[Opening PROVIDED MATERIAL section]

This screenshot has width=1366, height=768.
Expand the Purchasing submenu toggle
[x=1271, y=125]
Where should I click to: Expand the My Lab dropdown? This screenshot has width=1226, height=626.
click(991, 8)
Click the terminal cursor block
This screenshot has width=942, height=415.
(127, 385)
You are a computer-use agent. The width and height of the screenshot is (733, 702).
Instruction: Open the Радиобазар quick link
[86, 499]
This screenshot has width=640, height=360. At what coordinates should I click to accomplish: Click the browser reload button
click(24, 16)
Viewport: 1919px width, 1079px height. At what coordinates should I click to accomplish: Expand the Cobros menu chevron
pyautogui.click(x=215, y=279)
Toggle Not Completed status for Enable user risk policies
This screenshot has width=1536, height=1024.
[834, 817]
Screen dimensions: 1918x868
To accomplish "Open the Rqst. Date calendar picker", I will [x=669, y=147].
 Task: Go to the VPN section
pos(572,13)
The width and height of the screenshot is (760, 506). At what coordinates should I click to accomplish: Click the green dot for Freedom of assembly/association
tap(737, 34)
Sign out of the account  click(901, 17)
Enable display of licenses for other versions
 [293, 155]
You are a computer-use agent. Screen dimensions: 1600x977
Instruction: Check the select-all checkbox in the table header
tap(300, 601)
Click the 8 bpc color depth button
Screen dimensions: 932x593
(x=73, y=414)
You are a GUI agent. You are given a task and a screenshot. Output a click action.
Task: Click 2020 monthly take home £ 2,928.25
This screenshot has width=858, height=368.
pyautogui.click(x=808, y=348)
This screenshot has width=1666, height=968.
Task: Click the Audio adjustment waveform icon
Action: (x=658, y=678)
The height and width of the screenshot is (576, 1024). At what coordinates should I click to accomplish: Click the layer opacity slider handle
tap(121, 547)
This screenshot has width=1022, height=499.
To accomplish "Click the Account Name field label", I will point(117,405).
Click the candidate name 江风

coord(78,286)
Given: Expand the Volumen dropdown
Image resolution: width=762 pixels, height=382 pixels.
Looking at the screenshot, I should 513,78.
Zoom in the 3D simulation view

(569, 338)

[Closing PROVIDED MATERIAL section]

* _WHAT THE TASK ASKS_:
Search the entries for the word "computer". Copy each line where it appears.

* _RESULT OF THIS EXERCISE_:
You are a computer-use agent. The width and height of the screenshot is (733, 702).
You are a computer-use agent. Screen dimensions: 1600x977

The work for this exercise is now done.